Work to be completed:
Transcribe, exactly and without pictures, the lines below from the line with "Image resolution: width=1024" to the line with "the magnifying glass", both ends included, and no others.

Supplied data:
****

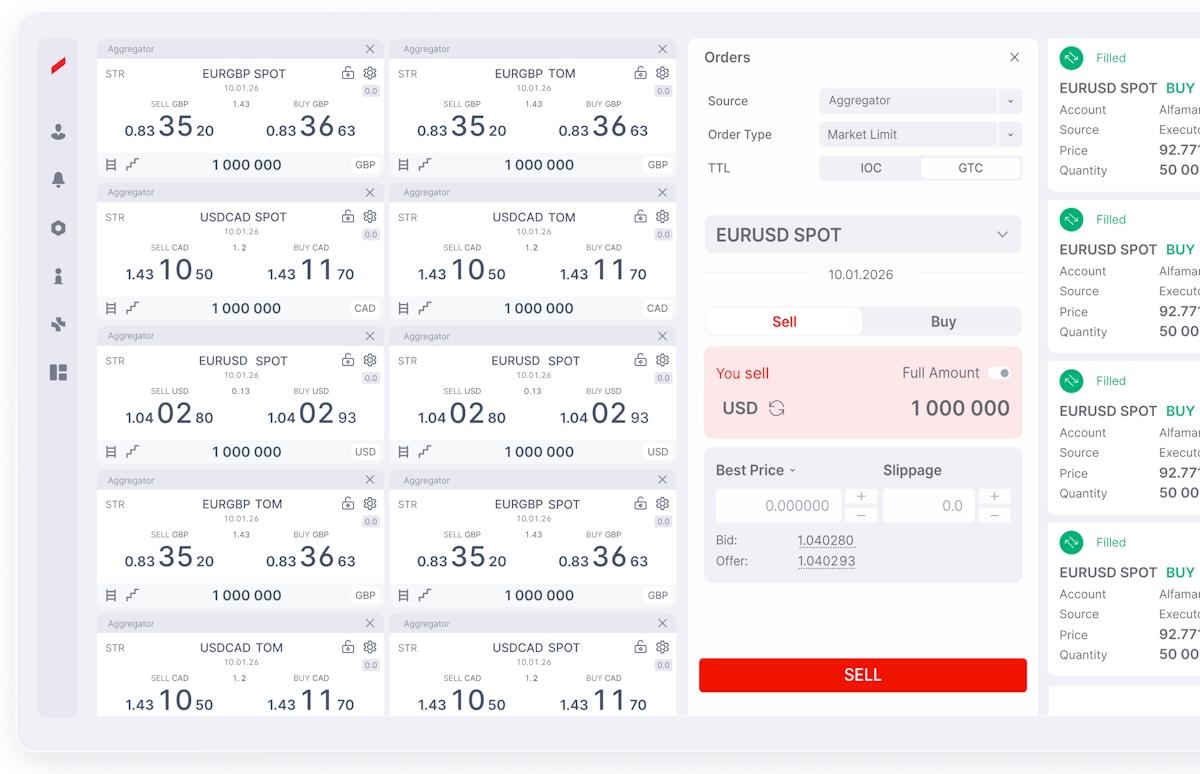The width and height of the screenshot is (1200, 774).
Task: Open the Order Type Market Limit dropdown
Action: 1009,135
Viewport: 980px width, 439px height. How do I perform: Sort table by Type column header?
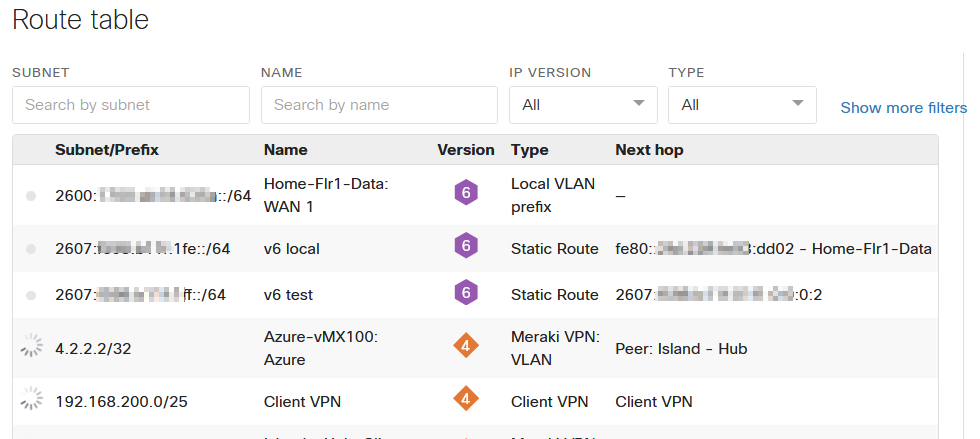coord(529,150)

****

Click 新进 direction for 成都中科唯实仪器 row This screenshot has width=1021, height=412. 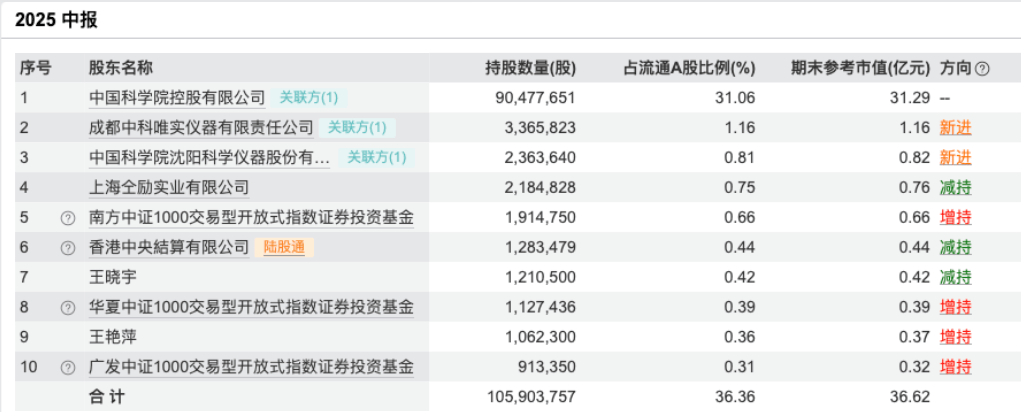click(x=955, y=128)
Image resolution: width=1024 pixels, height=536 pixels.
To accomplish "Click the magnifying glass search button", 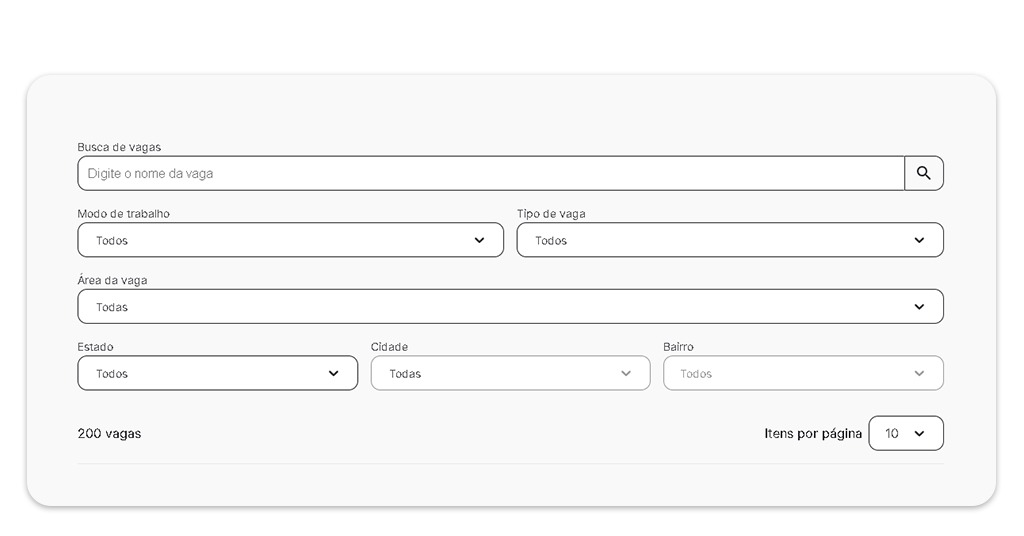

****

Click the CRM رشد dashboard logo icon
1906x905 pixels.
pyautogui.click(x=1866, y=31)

****

Expected answer:
Image resolution: width=1024 pixels, height=536 pixels.
To accomplish "Click the magnifying glass search button", 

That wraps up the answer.